As parents, the most frustrating aspect of this disease has been the lack of scientific data and studies on this type of condition in children. There are no standard medical evaluations, no proved or studied treatments, no patient registry, and no standards for caring for kids with these life threatening conditions. All too often parents faced with caring for a very sick child are given the answers of, “We just don’t know.” Children’s Interstitial Lung Disease is very rare, complex, diverse, frequently misdiagnosed and quite frankly has been neglected in the medical community.

ThechILD Foundationconsists of families much like us. They are busy just like the rest of us. We have full-time jobs, as well as the added responsibility of caring for a chronically ill child, yet we volunteer our time and energy to the foundation in order to do what we can to help our children. The mission of the foundation is to provide support, education, and hope to families affected with chILD to advocate and to raise funds for more scientific research.

God willing, Julia will not be going to school everyday with oxygen attached to her face. There will be days when she doesn’t look or feel well though. We will ask that parents and teachers talk to the children about the importance of hand washing and covering their mouths with their shirt or a tissue when they sneeze or cough. A simple sniffle to you or your child can mean days out of school or possible hospitalization for children like Julia.

As the age ranges and cases grow in the number of sufferers, there seems to be little growth in understanding of the illness and those who fight it. The biggest challenge, I’ve found, is not the strangers I meet each day who might ask questions, but those people who see my daughter everyday and seem forget she has a chronic lung issue. Someone mentioned being told, “They don’t look sick.”
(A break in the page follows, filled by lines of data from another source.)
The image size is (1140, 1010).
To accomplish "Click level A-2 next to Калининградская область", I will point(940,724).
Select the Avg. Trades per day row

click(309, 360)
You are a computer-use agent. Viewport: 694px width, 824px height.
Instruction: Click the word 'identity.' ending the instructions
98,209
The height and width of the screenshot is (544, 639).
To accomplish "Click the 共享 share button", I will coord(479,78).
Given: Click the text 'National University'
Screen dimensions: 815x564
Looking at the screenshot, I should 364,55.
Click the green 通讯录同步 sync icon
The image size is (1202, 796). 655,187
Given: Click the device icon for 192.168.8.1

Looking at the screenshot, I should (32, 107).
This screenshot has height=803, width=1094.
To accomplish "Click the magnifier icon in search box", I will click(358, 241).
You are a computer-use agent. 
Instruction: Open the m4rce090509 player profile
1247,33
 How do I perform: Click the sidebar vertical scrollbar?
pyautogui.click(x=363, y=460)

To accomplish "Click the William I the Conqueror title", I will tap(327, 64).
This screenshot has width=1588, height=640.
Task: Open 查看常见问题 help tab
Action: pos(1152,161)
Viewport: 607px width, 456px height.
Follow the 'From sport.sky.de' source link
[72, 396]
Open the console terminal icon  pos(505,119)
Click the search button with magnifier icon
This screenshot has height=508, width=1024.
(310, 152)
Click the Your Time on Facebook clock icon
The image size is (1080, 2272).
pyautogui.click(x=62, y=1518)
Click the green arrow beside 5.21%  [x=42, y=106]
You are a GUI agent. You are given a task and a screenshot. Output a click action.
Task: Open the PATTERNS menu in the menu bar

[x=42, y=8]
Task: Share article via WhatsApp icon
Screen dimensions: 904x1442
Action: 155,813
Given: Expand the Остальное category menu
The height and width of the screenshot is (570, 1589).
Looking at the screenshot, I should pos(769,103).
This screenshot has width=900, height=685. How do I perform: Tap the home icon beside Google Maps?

Trying to explain the disease over and over again with what little knowledge we do have is like trying to explain astrophysics to a group of toddlers.

This disease is as diverse as the selection of paint colors to choose from. Each case is so different yet the same in many ways. I feel helpless to assist those around me who are dealing with this. It is like being shot in the heart with a hole left. Yet, unlike Humpty Dumpy, there are no king’s horses to put it back together.

The doctors don’t know much either. There are only handful centers in the world that are truly qualified to treat our children. I have heard the disheartening news of many pediatricians reading an article, and considering themselves up-to-date on the illness. I know many parents who are just tired of their child being a guinea pig for all to observe. They grow tired of being told they are just overreacting. Yet, these same parents drive on, taking their child to ever medical person known because the previous doctor just “Didn’t know”.

It is hard to have a lot of hope in the medical community that doesn’t understand your child or the hard road you travel. Doctors familiar with the disease still don’t fully understand it. Research is a slim chance of hope with so little funds being sent for that research. The only way we have is to push ourselves further along at every pass, realizing our grace is in our strength and knowing we aren’t alone in all of this. This disease put us all in a group we didn’t want to belong to, but we can use it to make us strong. We can talk with anyone who will listen and we can put our energies into trying to be heard, instead of crying over no one listening. The choice, as with any illness, is the will you have within you, to either keep moving in life the best you can or sitting down and giving up. Yes, there will be times when all you can do is sit down and cry, but choose to get up again, too.

I encourage all of you to “keep on trucking”. You are all wonderful parents and are stronger than you realize. Many complications may arise and things might seem so terribly wrong and you may want to just give up. I have seen the spirit of determination in your will. All of us possess the unique and wonderful capability to see a challenge. Remember sometimes one plan moves slower than others. Sometimes they creep and crawl in small steps along the path of life, but so do caterpillars, and look what they become.